▶ [Items from a dataset]:

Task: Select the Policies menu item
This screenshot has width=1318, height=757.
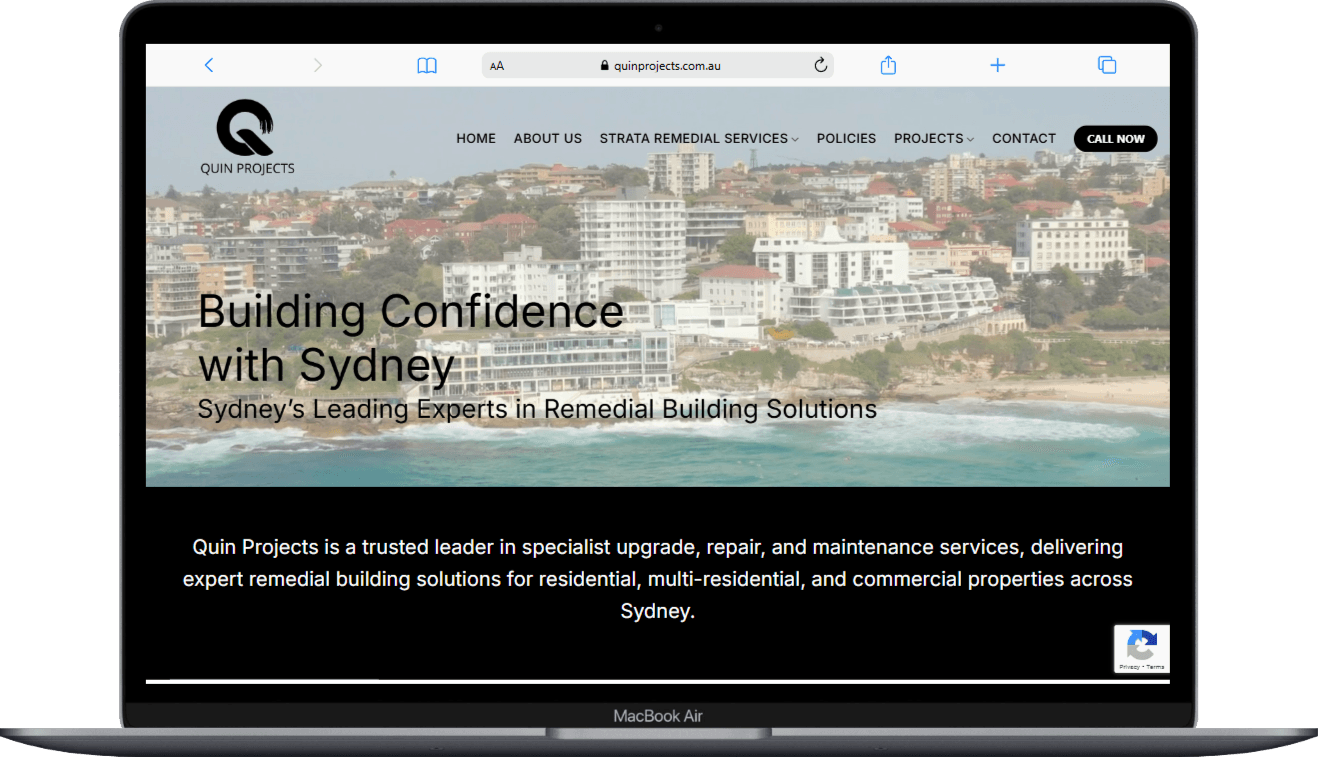Action: tap(846, 139)
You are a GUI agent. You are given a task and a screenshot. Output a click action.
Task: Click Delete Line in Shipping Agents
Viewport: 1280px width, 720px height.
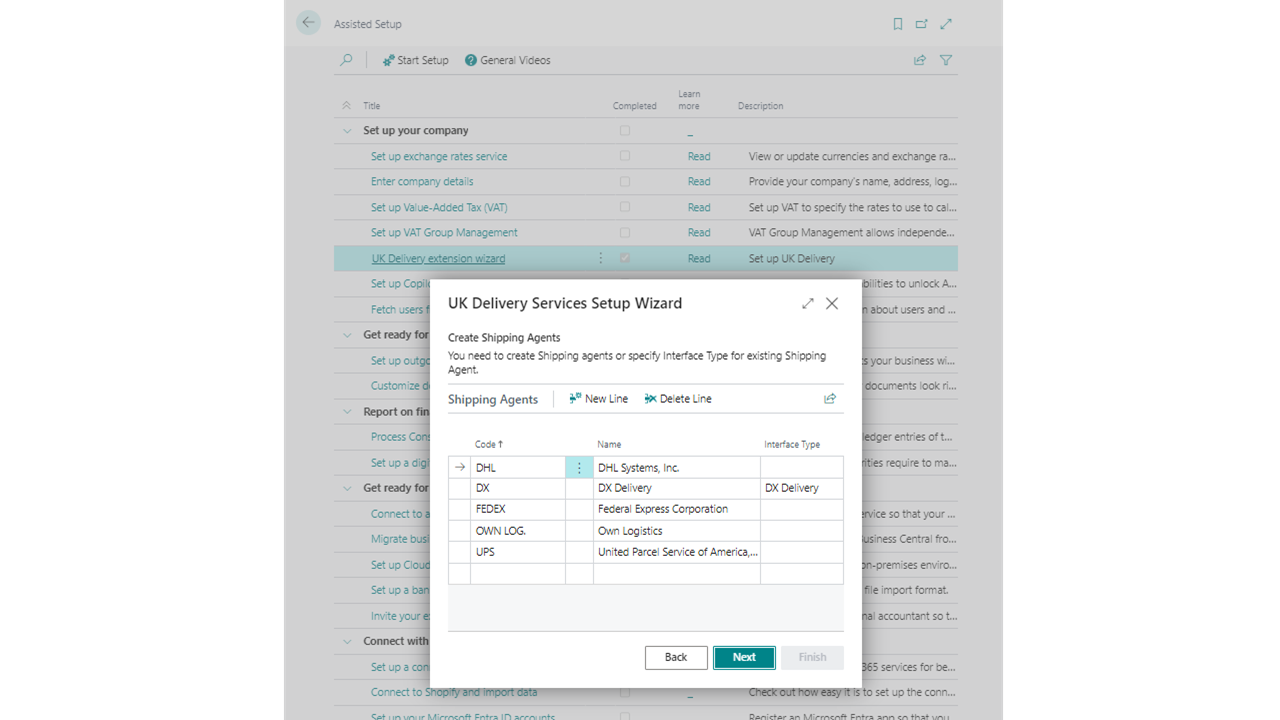click(677, 398)
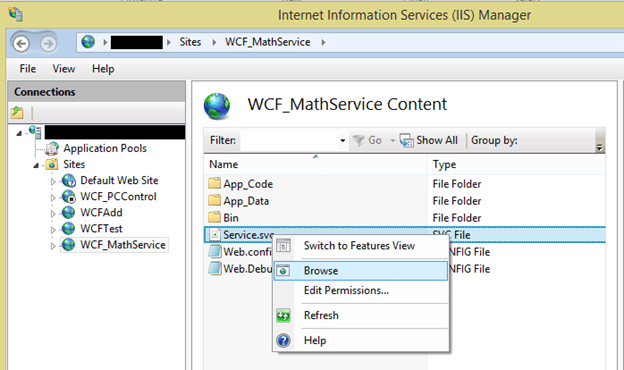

▶ [WHAT YOU SHOULD DO]:
Transcribe all entries above exactly. Drop the pictures.

▶ [SOLUTION FOR THIS PROBLEM]:
Task: Select the Policies menu item
This screenshot has width=1318, height=757.
Action: tap(846, 139)
You are a GUI agent. You are given a task and a screenshot. Output a click action.
Task: Click Delete Line in Shipping Agents
Viewport: 1280px width, 720px height.
click(677, 398)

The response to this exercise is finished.